Sécuriser le sous-sol avant que le capital mondial ne redessine la carte

L’histoire économique suit souvent le même scénario : des pays sous-estiment leurs ressources, le capital international les repère, entre massivement, et les actifs prennent de la valeur parfois hors du contrôle stratégique national.

Dans ce contexte, sécuriser ne signifie pas fermer. Sécuriser, c’est structurer. C’est cartographier intensivement le potentiel, attribuer les permis d’exploration de manière stratégique, faire émerger des acteurs nationaux, et bâtir des partenariats équilibrés. Car si le Maroc ne valorise pas activement son sous-sol, d’autres le feront.

Dans un monde de taux élevés et de capital sélectif, les investisseurs recherchent surtout des actifs tangibles, des réserves minérales et des projets stratégiques. Le Sahara peut devenir un pôle d’attraction majeur, à condition que la structuration reste nationale et stratégique.

Les métaux critiques sont désormais des instruments géopolitiques.
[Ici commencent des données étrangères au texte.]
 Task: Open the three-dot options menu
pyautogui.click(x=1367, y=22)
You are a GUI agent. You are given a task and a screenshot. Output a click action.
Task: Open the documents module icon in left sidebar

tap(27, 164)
Uranium, lithium, terres rares : ces ressources pèsent sur la puissance industrielle et l’influence. Le Maroc dispose d’atouts clés, dont une stabilité politique reconnue, une position géographique stratégique, une diplomatie équilibrée et un territoire vaste encore sous-exploré. De quoi faire des métaux précieux et stratégiques un pilier économique national, au service de la souveraineté.